Mgr Leonardo Steiner, secrétaire général de la CNBB, a pris des positions "musclées" en 2017 | © Senado Federal/Flickr/CC BY 2.0
International

2017, l'année de la fermeté pour les évêques brésiliens

La Conférence nationale des évêques du Brésil (CNBB) s’est illustrée en 2017 par des prises de positions plutôt musclées sur certains thèmes d’actualité, notamment éthiques, politiques, sociaux ou environnementaux. Retour, à travers plusieurs extraits de communiqués, sur une année marquée en particulier par de nombreux scandales de corruption.

Réforme du régime des retraites

Après la réunion du Conseil permanent de la CNBB, du 21 au 23 mars, l’entité a émis trois notes concernant le projet d’amendement de la Constitution (PEC 287/2016) permettant, notamment, le report de l’âge de départ à la retraite pour les travailleurs. Dans la principale d’entre elles, les évêques considèrent que l’Etat «choisit le chemin de l’exclusion sociale». La note invite les chrétiens et les personnes de bonne volonté «à se mobiliser afin de rechercher le meilleur pour le peuple brésilien, principalement les plus fragiles.»

Exonération fiscale des institutions philanthropiques

Dans un autre communiqué, publié lui aussi le 23 mars, sur le thème de la suppression de l’exonération fiscale des institutions philanthropiques, les responsables de la CNBB estiment que ce projet est une erreur.
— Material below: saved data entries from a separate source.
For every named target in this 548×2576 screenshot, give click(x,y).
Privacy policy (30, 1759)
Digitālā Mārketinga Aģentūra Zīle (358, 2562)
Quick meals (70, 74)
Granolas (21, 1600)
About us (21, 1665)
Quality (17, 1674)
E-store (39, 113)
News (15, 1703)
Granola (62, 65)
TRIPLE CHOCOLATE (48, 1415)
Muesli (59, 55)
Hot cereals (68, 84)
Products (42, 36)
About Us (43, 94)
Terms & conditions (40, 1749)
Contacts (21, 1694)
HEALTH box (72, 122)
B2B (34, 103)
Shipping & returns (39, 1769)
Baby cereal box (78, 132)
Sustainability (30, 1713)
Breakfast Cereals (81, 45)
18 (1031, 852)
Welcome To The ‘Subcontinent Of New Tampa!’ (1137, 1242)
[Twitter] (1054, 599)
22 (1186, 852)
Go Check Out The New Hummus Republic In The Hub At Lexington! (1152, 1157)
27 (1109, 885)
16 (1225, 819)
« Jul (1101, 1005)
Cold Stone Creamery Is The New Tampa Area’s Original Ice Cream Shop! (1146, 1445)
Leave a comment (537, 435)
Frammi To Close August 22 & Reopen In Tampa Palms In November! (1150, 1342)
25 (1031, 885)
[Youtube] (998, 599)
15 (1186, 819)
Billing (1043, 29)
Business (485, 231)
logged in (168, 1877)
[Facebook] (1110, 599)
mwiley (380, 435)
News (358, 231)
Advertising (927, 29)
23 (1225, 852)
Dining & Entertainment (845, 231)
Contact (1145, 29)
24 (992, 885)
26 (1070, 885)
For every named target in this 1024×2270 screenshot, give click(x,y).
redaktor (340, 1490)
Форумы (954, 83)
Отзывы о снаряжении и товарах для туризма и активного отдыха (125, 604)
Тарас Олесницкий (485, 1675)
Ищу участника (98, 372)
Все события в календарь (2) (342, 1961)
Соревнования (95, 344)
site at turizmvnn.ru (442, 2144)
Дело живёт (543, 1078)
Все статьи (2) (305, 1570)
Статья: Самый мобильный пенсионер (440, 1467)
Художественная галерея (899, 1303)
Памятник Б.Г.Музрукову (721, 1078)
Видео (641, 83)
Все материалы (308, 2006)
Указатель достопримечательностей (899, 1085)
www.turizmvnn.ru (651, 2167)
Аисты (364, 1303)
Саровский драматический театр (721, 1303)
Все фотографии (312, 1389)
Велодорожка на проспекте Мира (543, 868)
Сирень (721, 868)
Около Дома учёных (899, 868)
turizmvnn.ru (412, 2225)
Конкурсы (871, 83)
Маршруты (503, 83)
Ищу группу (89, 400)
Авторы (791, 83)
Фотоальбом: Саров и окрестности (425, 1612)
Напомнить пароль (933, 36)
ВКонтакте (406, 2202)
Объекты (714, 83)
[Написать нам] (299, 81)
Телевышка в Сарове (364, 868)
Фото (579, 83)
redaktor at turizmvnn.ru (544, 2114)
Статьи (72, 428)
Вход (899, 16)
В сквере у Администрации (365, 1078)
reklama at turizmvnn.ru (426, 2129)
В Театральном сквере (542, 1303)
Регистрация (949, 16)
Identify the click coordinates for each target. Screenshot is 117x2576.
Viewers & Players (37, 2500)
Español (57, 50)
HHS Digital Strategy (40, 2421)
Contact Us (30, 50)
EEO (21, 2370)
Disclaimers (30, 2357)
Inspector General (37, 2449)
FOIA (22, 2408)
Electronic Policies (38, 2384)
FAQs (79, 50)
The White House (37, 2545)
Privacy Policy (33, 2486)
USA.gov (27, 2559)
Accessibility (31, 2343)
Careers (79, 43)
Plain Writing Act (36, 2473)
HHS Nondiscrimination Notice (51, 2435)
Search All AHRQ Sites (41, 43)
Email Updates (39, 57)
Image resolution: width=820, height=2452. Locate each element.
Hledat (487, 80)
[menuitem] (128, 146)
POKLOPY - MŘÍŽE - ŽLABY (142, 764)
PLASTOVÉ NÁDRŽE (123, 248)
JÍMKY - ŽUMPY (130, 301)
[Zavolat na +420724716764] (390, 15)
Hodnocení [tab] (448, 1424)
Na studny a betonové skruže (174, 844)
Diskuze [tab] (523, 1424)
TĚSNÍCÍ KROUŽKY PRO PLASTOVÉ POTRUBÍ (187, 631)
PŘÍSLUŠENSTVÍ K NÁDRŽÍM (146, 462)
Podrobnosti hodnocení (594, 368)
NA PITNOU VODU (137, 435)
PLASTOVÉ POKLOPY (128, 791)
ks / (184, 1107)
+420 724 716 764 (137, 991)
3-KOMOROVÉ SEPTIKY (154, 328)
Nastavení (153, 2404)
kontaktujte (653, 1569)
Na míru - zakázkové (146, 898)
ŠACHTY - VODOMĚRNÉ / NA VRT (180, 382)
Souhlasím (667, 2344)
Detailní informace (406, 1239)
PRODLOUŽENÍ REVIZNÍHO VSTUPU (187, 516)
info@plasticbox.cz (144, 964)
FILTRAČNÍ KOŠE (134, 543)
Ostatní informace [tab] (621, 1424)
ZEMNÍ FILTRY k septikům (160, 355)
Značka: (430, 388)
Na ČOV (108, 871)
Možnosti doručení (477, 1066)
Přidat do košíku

Ils mettent en effet en avant le fait que les institutions philanthropiques proposent des services réels dans les domaines de la santé, de l’éducation et de l’assistance sociale. «Eliminer l’exonération équivaudrait, dans la pratique, à rendre impossible le service de quelque 1’400 institutions dans le domaine de la santé, 2’100 dans l’éducation et plus de 5’000 dans le domaine de l’assistance sociale.»

Ethique en politique

Les membres de la présidence de la CNBB ont publié, le 19 mai, une note officielle intitulée «Pour l’éthique en politique». Ils y affirment que la CNBB «accompagne avec étonnement et indignation» les graves accusations de corruption proférées par le Tribunal fédéral suprême à l’encontre du président Michel Temer.

Dans cette note, les évêques estiment que «de telles accusations exigent de rigoureux éclaircissements, en se soumettant aux exigences constitutionnelles.» Selon la CNBB, «une fois les faits vérifiés, les auteurs des actes illicites doivent être tenus responsables de leurs actes». Il ont rappelé également que, selon l’article 37 de la Constitution, «il est du devoir de tout serviteur public, principalement ceux qui occupent des fonctions importantes, de maintenir une conduite intègre, sous peine de ne pas pouvoir exercer la charge qu’il occupe».

Pour la CNBB, «la vigilance et la participation politique de nos communautés, des mouvements sociaux et de la société, rassemblés, peuvent contribuer à l’élucidation des faits et de la défense de l’éthique, de la justice et du bien commun». Pour les évêques, «surmonter la grave crise que vit le Brésil  implique la sauvegarde de l’éthique en politique, dont le rôle est fondamental dans une société démocratique.»

Conseil indigéniste missionnaire (CIMI)

En juin, un rapport d’une Commission d’enquête parlementaire (CPI), baptisée «CPI de la Fondation nationale de l’indien (FUNAI) et Institut national de la colonisation et de la réforme agraire (INCRA)» accusait d’entrave à la loi plus d’une centaine de caciques indigènes, anthropologues, procureurs de la République et personnes liées au CIMI. La CNBB a rapidement pris position, face à cela, en attaquant frontalement les parlementaires.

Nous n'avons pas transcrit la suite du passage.